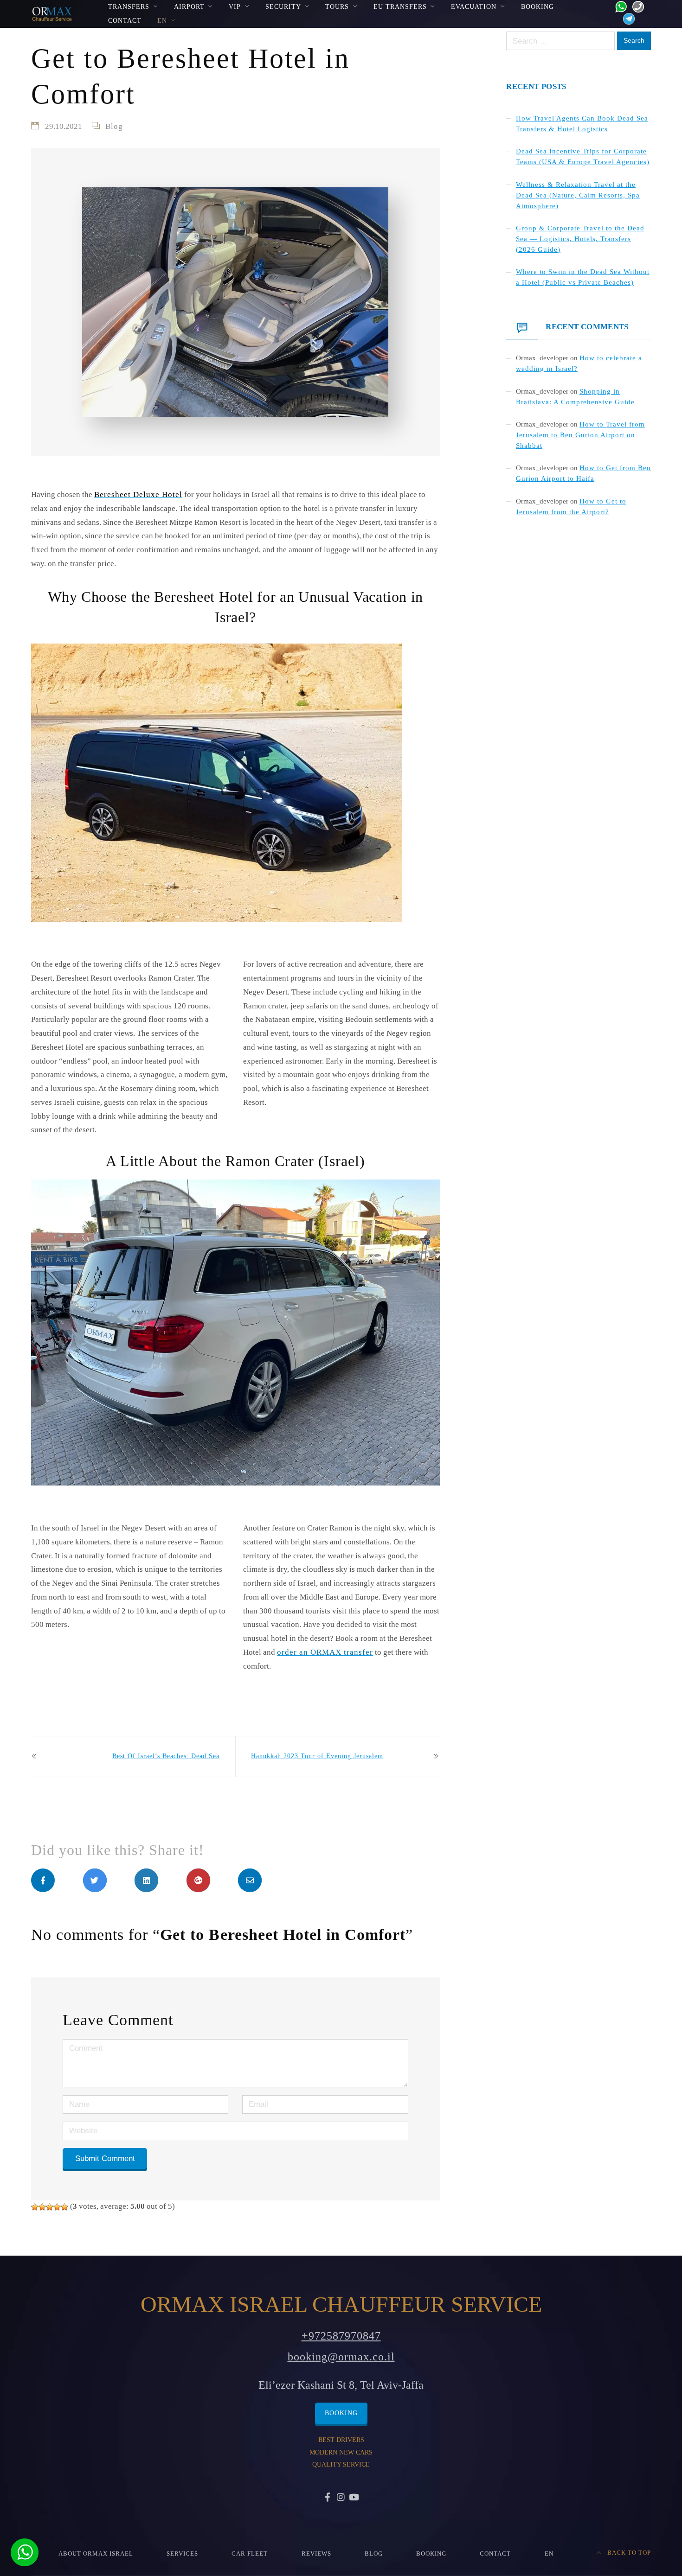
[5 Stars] (64, 2207)
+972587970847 (341, 2336)
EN (162, 20)
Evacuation (473, 6)
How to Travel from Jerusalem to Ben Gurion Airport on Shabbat (580, 434)
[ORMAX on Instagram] (341, 2498)
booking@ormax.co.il (341, 2357)
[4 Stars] (57, 2207)
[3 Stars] (49, 2207)
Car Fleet (250, 2553)
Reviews (316, 2553)
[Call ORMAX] (635, 5)
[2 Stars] (42, 2207)
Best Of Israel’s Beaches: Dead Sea (165, 1756)
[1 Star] (35, 2207)
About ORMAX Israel (95, 2553)
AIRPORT (189, 6)
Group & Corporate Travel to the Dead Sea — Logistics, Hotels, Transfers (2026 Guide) (580, 238)
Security (283, 6)
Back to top (628, 2553)
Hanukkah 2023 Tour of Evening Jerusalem (317, 1756)
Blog (114, 126)
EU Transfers (400, 6)
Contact (125, 20)
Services (182, 2553)
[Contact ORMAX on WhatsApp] (618, 5)
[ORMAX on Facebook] (328, 2498)
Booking (537, 6)
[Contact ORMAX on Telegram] (627, 18)
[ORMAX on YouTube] (353, 2498)
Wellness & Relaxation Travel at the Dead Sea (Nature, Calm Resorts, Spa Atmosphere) (578, 195)
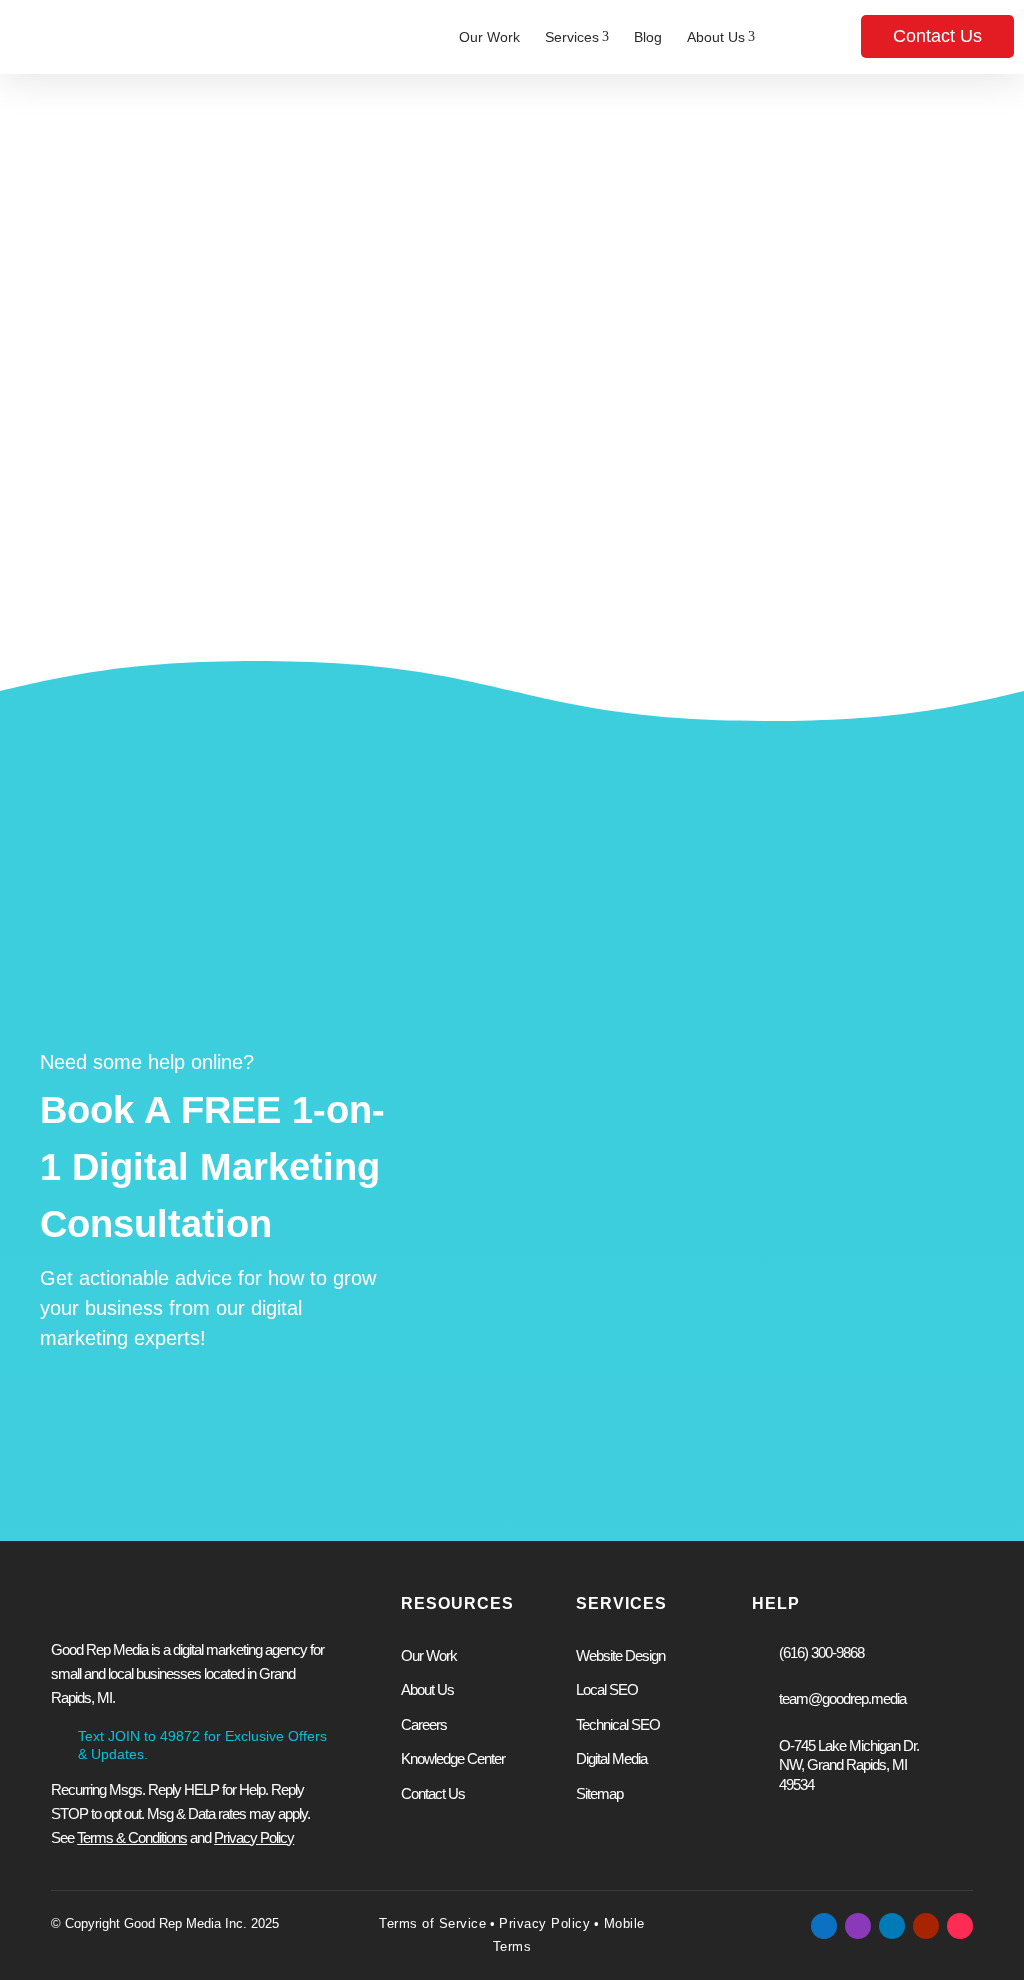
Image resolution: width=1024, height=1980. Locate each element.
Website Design (533, 1148)
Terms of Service (432, 1923)
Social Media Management (827, 1148)
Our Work (489, 37)
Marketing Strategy (802, 1180)
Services (577, 37)
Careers (424, 1724)
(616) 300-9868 (821, 1652)
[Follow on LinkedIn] (892, 1926)
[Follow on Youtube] (926, 1926)
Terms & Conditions (132, 1837)
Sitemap (599, 1793)
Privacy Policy (544, 1923)
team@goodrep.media (842, 1698)
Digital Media (611, 1758)
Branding (769, 1212)
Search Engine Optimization (573, 1212)
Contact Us (937, 36)
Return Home (614, 548)
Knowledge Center (453, 1758)
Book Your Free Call (566, 1402)
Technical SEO (618, 1724)
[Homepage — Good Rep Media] (118, 37)
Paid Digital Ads (533, 1180)
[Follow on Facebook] (824, 1926)
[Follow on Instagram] (858, 1926)
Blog (648, 37)
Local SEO (607, 1689)
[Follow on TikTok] (960, 1926)
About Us (721, 37)
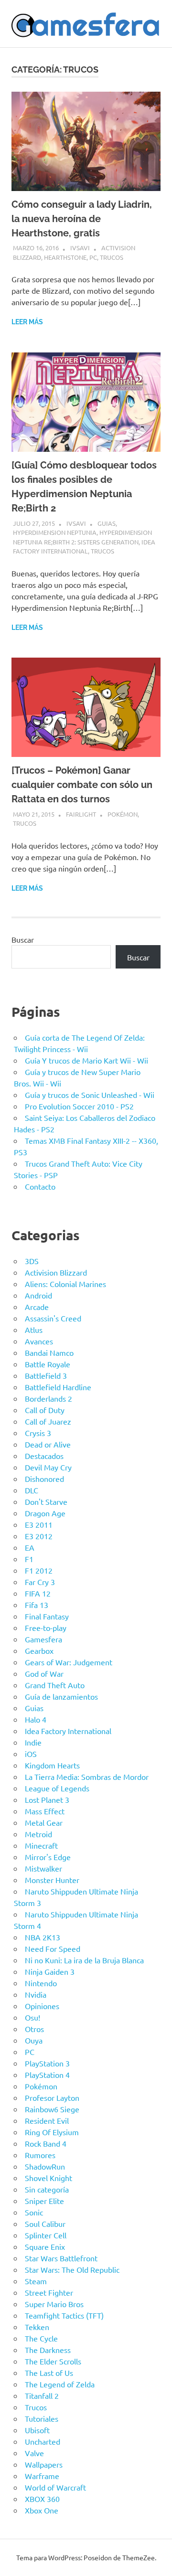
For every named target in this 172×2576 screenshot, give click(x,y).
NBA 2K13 (42, 1937)
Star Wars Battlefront (61, 2258)
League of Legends (57, 1788)
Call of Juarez (48, 1421)
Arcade (37, 1306)
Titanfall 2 (42, 2395)
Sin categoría (47, 2189)
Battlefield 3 (46, 1375)
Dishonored (44, 1478)
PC (93, 257)
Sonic (34, 2212)
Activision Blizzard (56, 1272)
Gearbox (39, 1650)
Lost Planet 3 (47, 1799)
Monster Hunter (52, 1879)
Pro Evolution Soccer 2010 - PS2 (79, 1106)
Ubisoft (37, 2430)
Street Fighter (49, 2292)
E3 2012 (39, 1536)
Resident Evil (47, 2120)
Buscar (22, 939)
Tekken (37, 2326)
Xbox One (41, 2510)
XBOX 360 (42, 2498)
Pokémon (123, 814)
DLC (31, 1490)
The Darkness (48, 2349)
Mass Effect (44, 1811)
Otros (34, 2028)
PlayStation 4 (47, 2074)
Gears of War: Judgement (68, 1662)
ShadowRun (45, 2166)
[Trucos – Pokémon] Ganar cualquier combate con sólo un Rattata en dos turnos (81, 785)
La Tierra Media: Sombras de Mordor (87, 1776)
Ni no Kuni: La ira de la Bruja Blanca (84, 1960)
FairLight (81, 814)
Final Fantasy (47, 1616)
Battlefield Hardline (58, 1387)
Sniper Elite (44, 2200)
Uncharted (42, 2441)
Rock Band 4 (45, 2143)
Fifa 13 (36, 1604)
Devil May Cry (48, 1467)
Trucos (111, 257)
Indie (33, 1742)
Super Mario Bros (54, 2304)
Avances (39, 1341)
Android (38, 1295)
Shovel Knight (48, 2177)
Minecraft (41, 1845)
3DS (32, 1261)
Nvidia (35, 1994)
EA (29, 1547)
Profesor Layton (52, 2097)
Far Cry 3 (40, 1581)
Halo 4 (35, 1719)
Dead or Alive (48, 1444)
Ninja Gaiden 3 (50, 1971)
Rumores (40, 2155)
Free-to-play (45, 1627)
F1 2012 (39, 1570)
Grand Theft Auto (55, 1685)
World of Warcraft (55, 2487)
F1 (29, 1559)
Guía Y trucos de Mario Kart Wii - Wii (86, 1060)
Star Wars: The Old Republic (72, 2269)
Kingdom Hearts (52, 1765)
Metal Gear (44, 1822)
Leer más (27, 322)
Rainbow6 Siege (52, 2109)
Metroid (38, 1834)
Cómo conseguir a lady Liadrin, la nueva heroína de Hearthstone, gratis (81, 219)
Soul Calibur (45, 2223)
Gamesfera (43, 1639)
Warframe (42, 2475)
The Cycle (41, 2338)
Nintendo (41, 1983)
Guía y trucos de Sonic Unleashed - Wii (89, 1094)
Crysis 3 (38, 1432)
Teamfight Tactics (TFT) (64, 2315)
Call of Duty (44, 1410)
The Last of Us (49, 2372)
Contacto (40, 1186)
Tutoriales (41, 2418)
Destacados (44, 1455)
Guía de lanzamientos (61, 1696)
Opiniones (42, 2006)
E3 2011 (39, 1524)
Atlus (34, 1329)
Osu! (32, 2017)
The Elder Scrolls (53, 2361)
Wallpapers (44, 2464)
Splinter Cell (45, 2235)
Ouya (34, 2040)
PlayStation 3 (47, 2063)
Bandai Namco (49, 1352)
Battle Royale (47, 1364)
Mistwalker (43, 1868)
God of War (44, 1673)
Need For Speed (52, 1948)
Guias (106, 523)
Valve (34, 2453)
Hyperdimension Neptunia (55, 532)
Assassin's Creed (53, 1318)
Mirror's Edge (48, 1857)
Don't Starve (46, 1501)
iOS (31, 1753)
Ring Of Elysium (52, 2132)
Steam (36, 2281)
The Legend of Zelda (60, 2384)
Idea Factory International (68, 1730)
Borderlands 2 (48, 1398)
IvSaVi (80, 248)
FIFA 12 (38, 1593)
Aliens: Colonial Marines (65, 1283)
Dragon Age (45, 1513)
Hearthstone (65, 257)
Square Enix (45, 2246)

▶ **WHAT THIS TASK INVOLVES**:
Repeat, character for character, the lines of the material above from the line with "Sonic (34, 2212)" through the line with "ShadowRun (45, 2166)".

▶ **SOLUTION FOR THIS EXERCISE**:
Sonic (34, 2212)
Activision Blizzard (56, 1272)
Gearbox (39, 1650)
Lost Planet 3 (47, 1799)
Monster Hunter (52, 1879)
Pro Evolution Soccer 2010 - PS2 (79, 1106)
Ubisoft (37, 2430)
Street Fighter (49, 2292)
E3 2012 (39, 1536)
Resident Evil (47, 2120)
Buscar (22, 939)
Tekken (37, 2326)
Xbox One (41, 2510)
XBOX 360 (42, 2498)
Pokémon (123, 814)
DLC (31, 1490)
The Darkness (48, 2349)
Mass Effect (44, 1811)
Otros (34, 2028)
PlayStation 4 (47, 2074)
Gears of War: Judgement (68, 1662)
ShadowRun (45, 2166)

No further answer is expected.